Huston –cineasta infravalorado debido a la variedad de géneros a los que se aproximó, así como por su estilo heterogéneo– sigue siendo recordado, de forma reduccionista, como un solvente adaptador de obras literarias cuando no es definido con la ya gastada etiqueta de “el especialista en retratos de perdedores”; dictamen que merecería un análisis más escrupuloso sobre un realizador que, por ejemplo, cerró una dilatada filmografía con un tríptico de películas de marcado cariz autoral. Y es que, aunque Bajo el Volcán (1984), El honor de los Prizzi (1985) y la melancólica adaptación del cuento de Joyce presentan una disparidad de enfoques formales, no dejan de ser variaciones sobre un mismo tema: la institución matrimonial asediada por la presencia de la muerte.

En Dublineses, la disruptiva secuencia final orquestada por Huston empieza con un plano de más de tres minutos, el más largo del film, que sirve para poner en escena el distanciamiento afectivo de la pareja a través de un cierto alejamiento físico. Mediante una coreografía de idas y venidas en el interior del plano, cada acercamiento de Gabriel hacia su esposa halla, como respuesta, un sutil movimiento de separación. Gretta, con la mirada perdida fuera de plano, recuerda conmocionada a Michael Fury –su amor de adolescencia, fallecido tras pasar una noche a la intemperie por ir a despedirla antes de que abandonara la ciudad, y cuyo recuerdo le ha sido evocado a raíz de oír la canción The Lass of Aughrim durante la cena–. Gabriel escucha a su mujer, desorientado, con la mirada fija en ella, mientras se va convirtiendo en una desconocida para él a medida que avanza la escena. La distancia entre el matrimonio se acentúa todavía más mediante los cortes alternados de sus rostros: sin compartir ya el mismo plano y, mirando ambos en la misma dirección, sus miradas no llegan a cruzarse. Tras un infructuoso acercamiento final, comparten uno de los planos más desoladores: Gretta llora en primer término escondiendo parte del rostro en la almohada mientras la mano inerte de Gabriel, sin llegar a acariciar a su esposa, acaba retirándose lentamente por la derecha del encuadre en un gesto de aceptación de su incapacidad para confortarla.
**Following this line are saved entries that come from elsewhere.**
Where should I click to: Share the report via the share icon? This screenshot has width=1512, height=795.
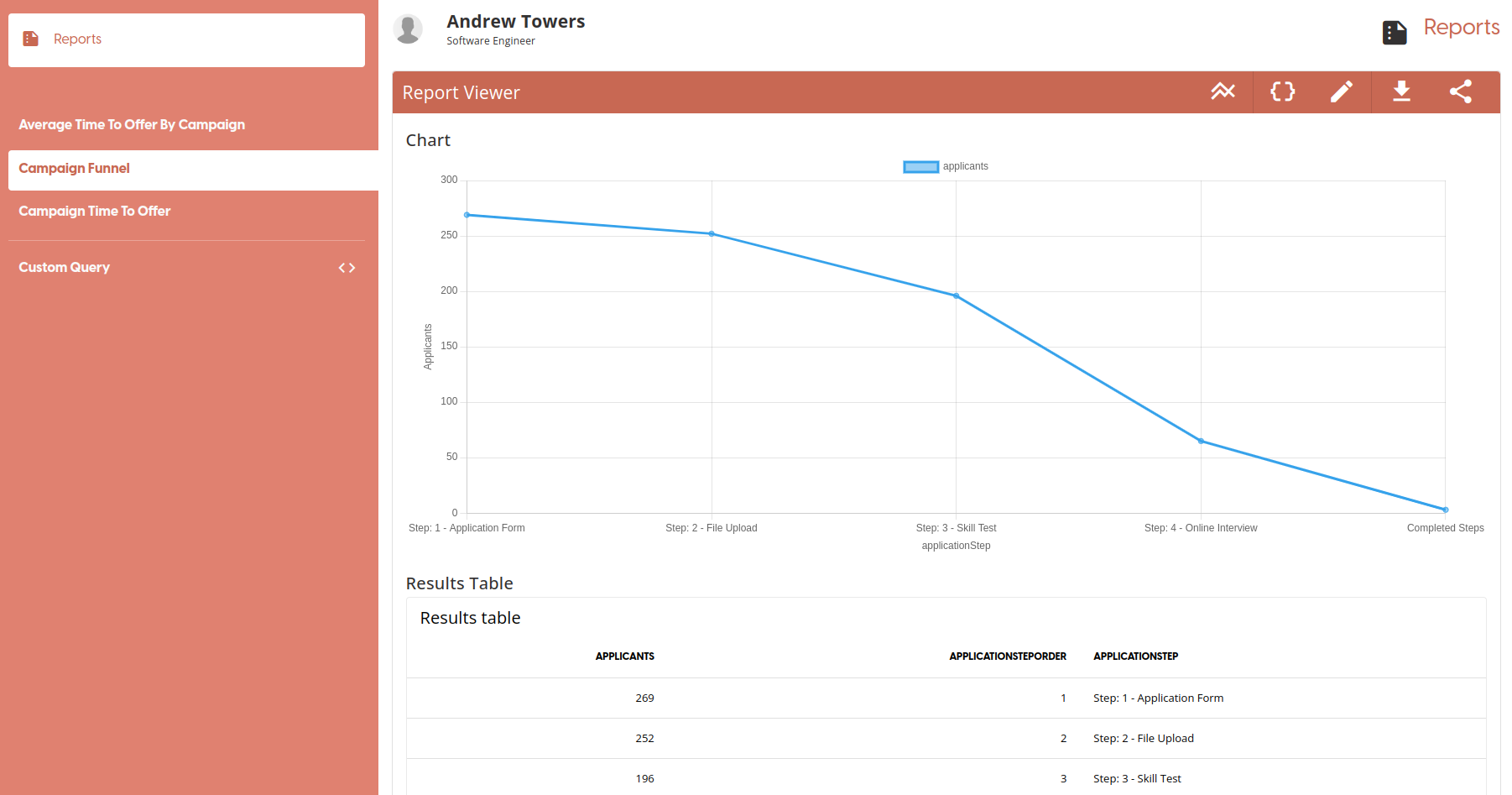pos(1461,92)
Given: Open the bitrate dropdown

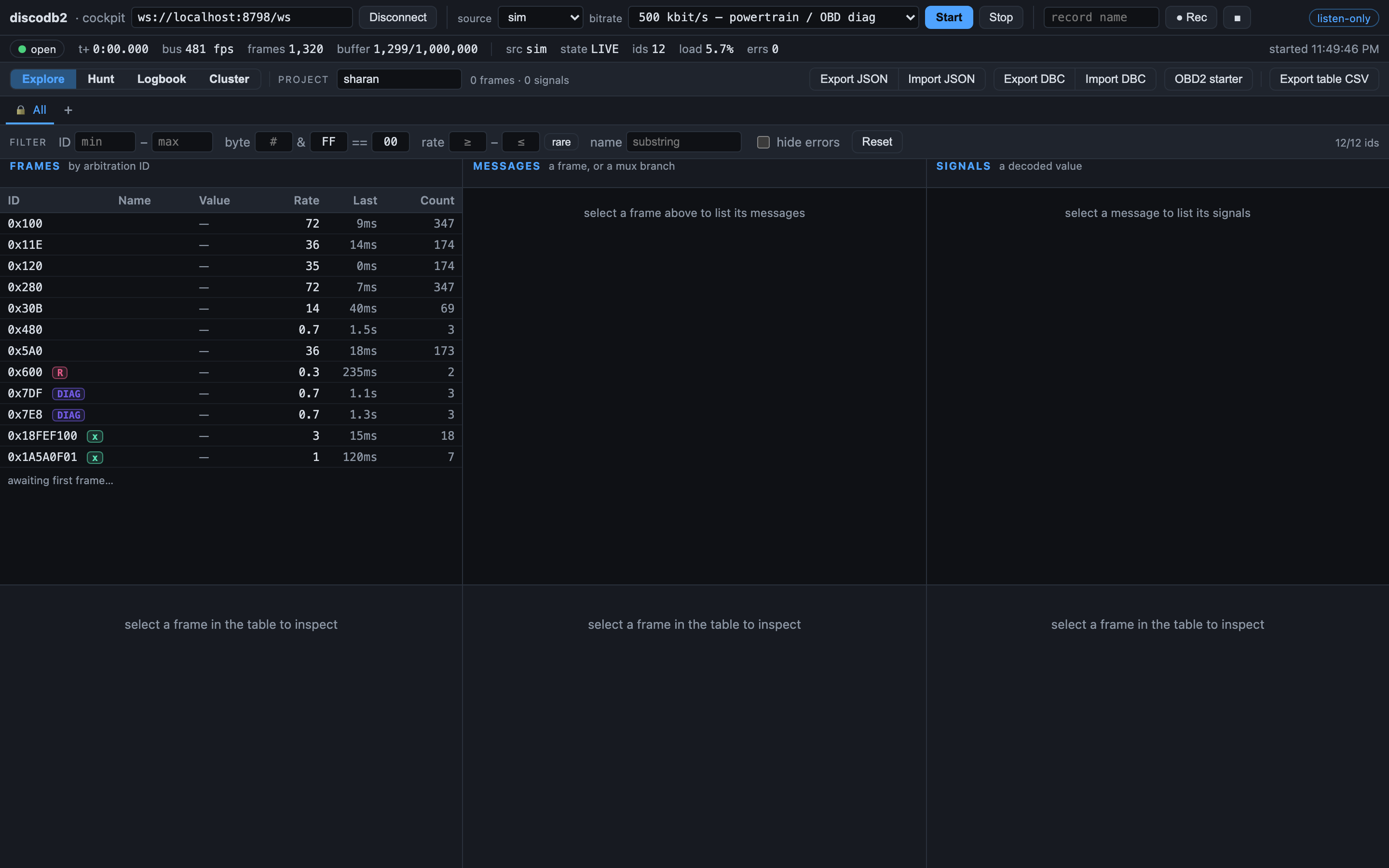Looking at the screenshot, I should [x=773, y=17].
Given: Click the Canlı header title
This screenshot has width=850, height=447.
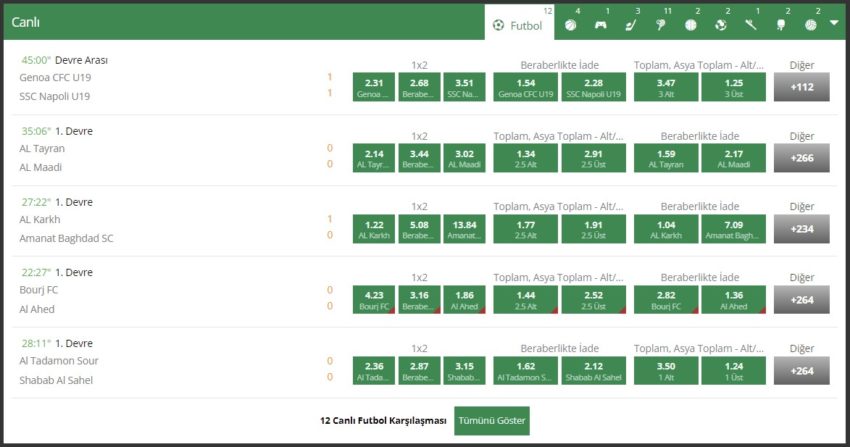Looking at the screenshot, I should [x=25, y=22].
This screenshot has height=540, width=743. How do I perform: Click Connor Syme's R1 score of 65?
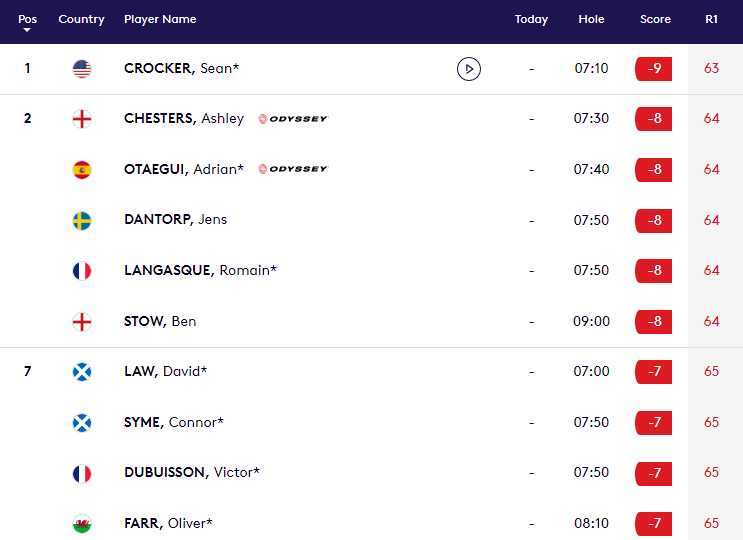[x=711, y=422]

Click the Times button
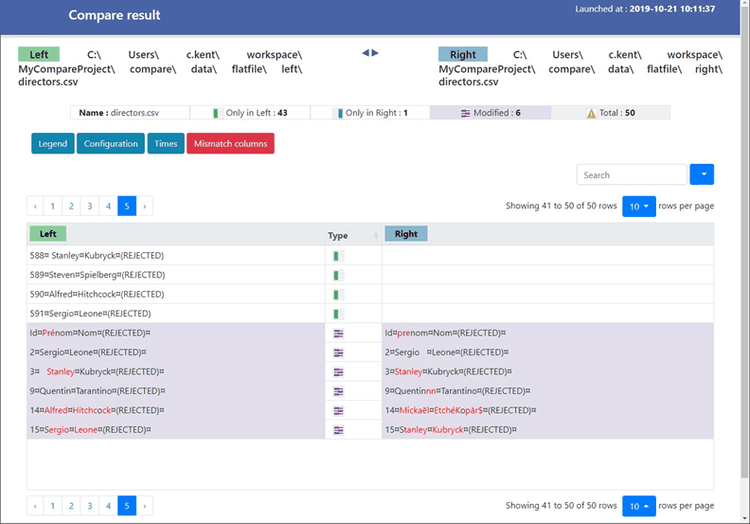click(x=165, y=143)
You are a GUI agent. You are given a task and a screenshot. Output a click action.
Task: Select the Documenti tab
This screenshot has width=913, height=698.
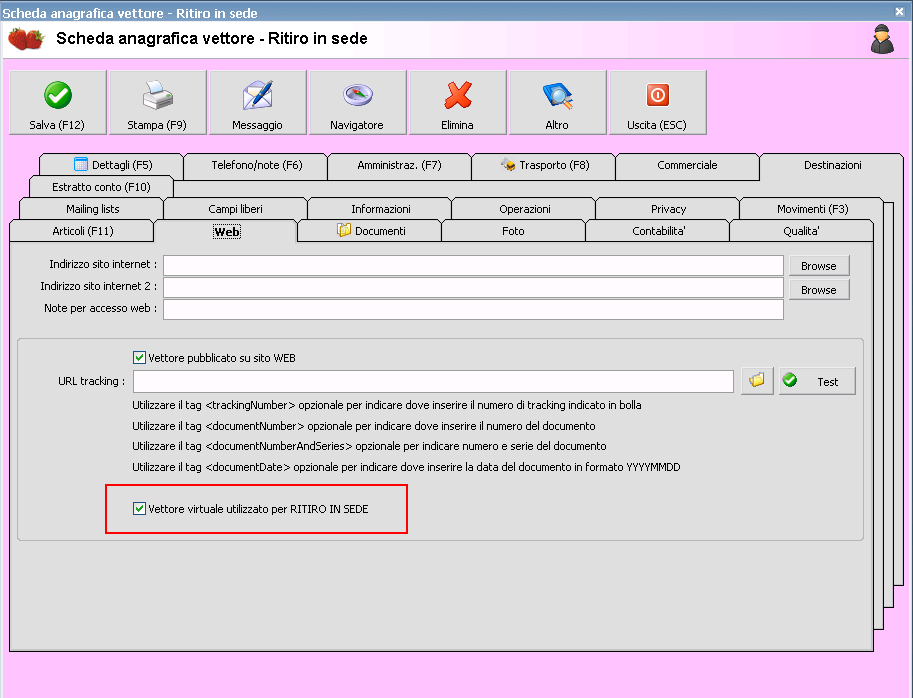coord(370,231)
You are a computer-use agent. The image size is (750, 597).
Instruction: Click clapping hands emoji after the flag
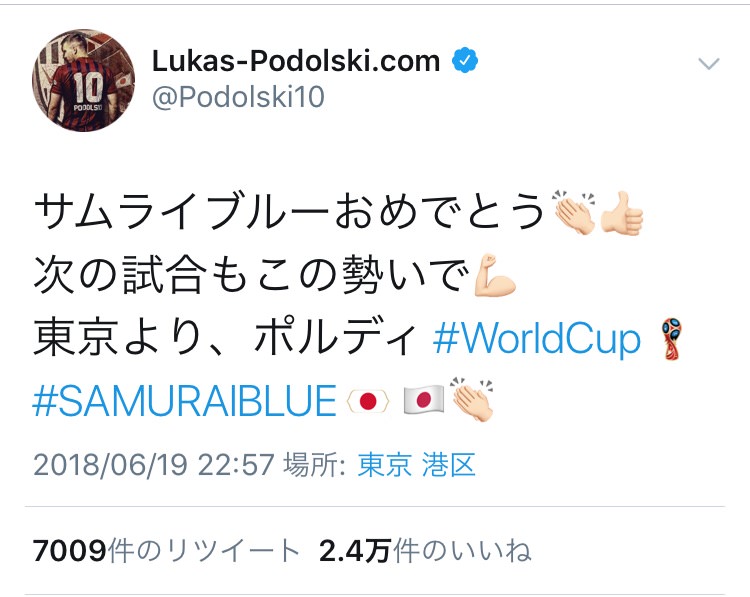[x=473, y=399]
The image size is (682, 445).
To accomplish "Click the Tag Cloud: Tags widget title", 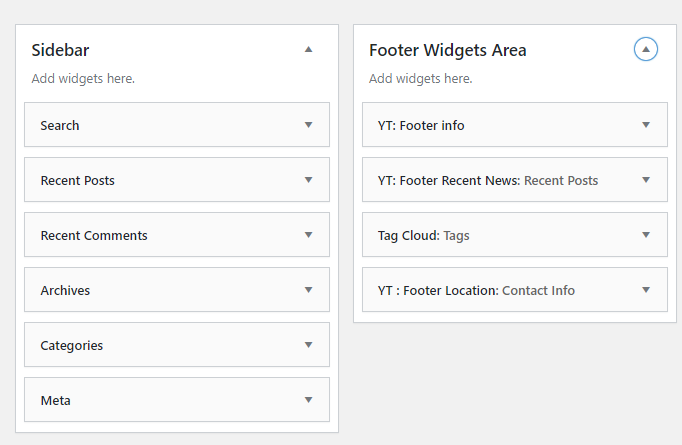I will point(423,235).
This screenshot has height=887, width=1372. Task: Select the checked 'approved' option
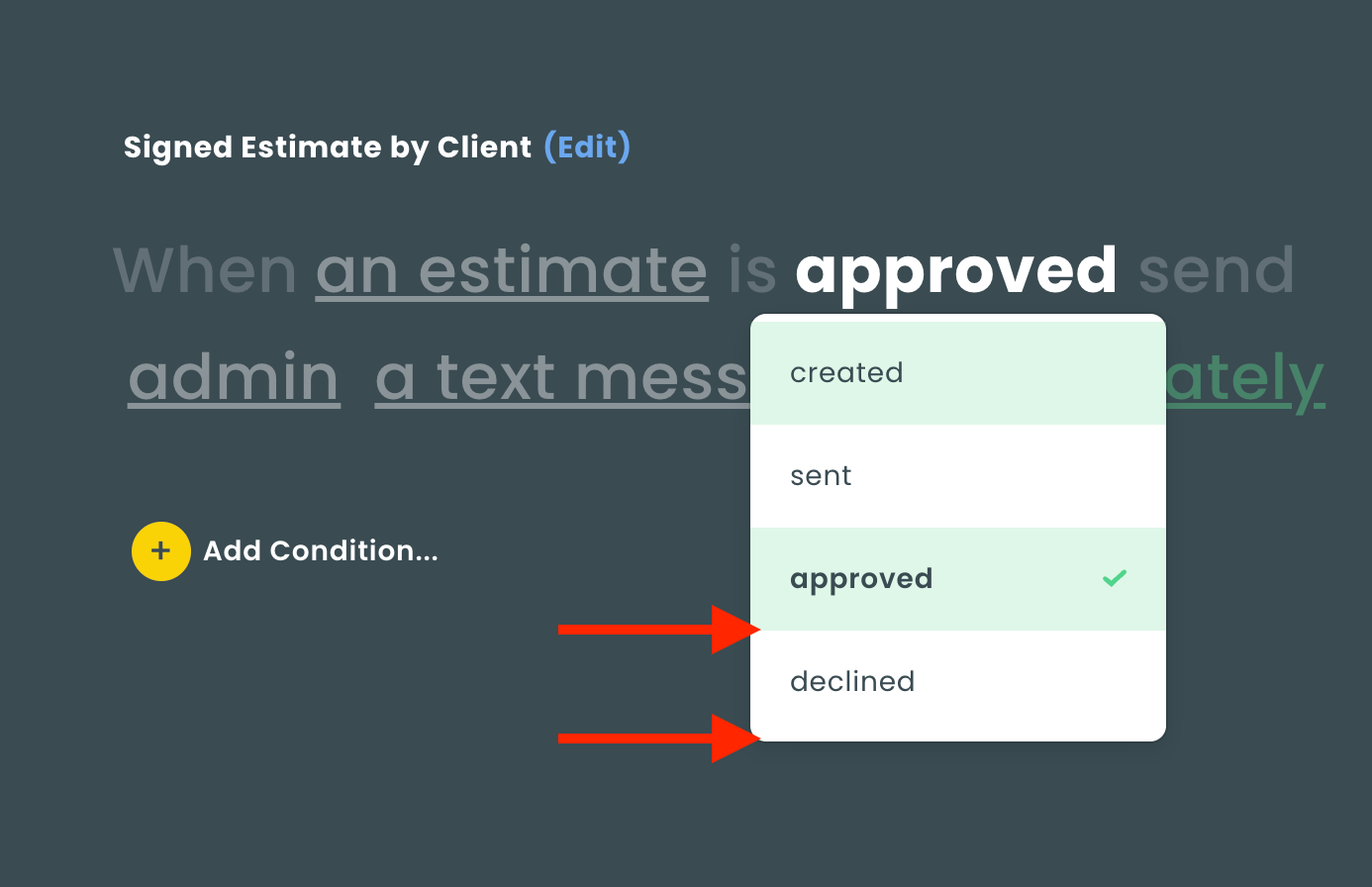pos(958,579)
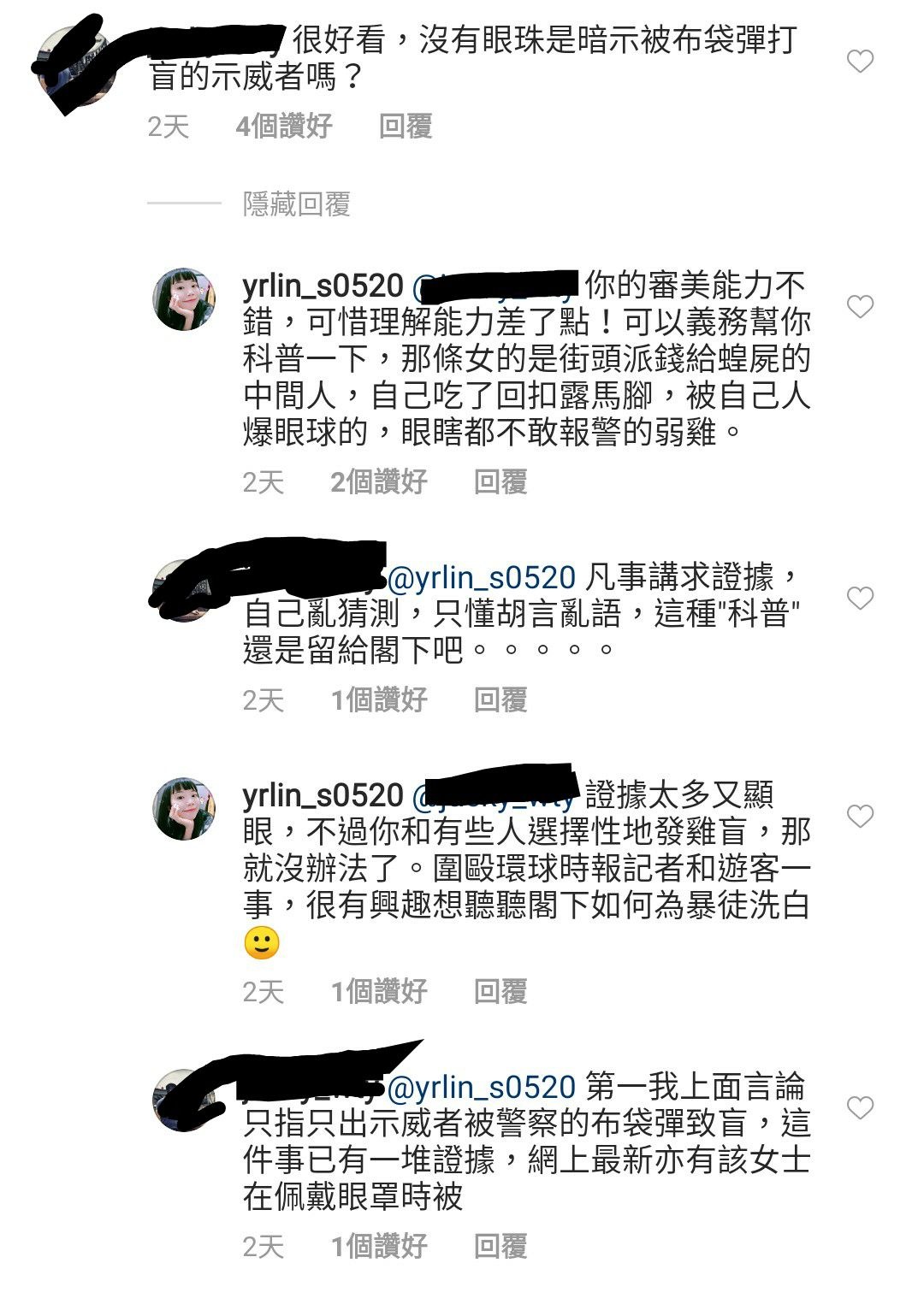The image size is (924, 1316).
Task: Like yrlin_s0520's 證據太多又顯眼 reply via heart
Action: [860, 817]
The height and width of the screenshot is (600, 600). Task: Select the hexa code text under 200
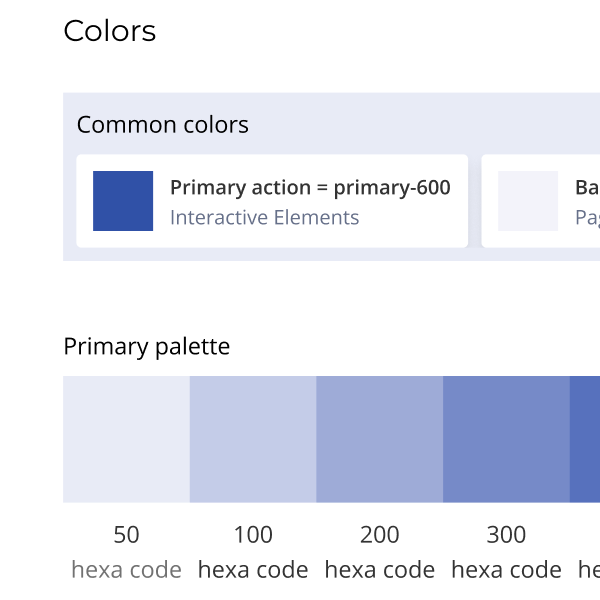point(380,570)
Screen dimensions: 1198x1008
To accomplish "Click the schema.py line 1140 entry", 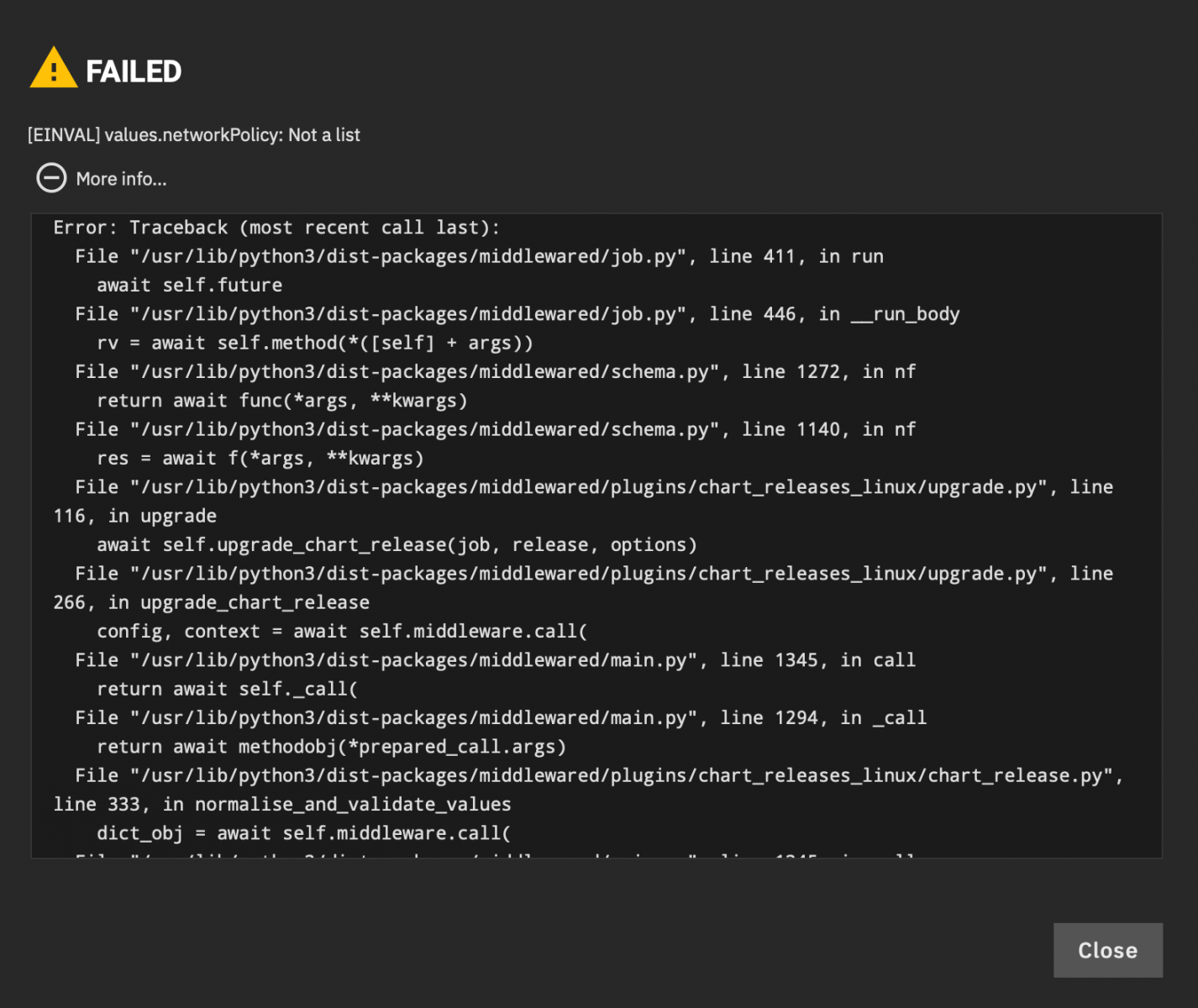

Gabriel se queda despierto, mirando hacia el exterior a través de la ventana, turbado por la duda de lo que ha significado él para su mujer, y con la certeza de no haber sentido nunca una pasión parecida a la que ella vivió por Michael Fury. Los gélidos y azules planos finales de los prados, castillos y cementerios de la Irlanda de principios del siglo XX son el reflejo del estado emocional del protagonista; su melancolía, interiorizada, se desborda por las imágenes mientras cae la nieve sobre los vivos y sobre los muertos.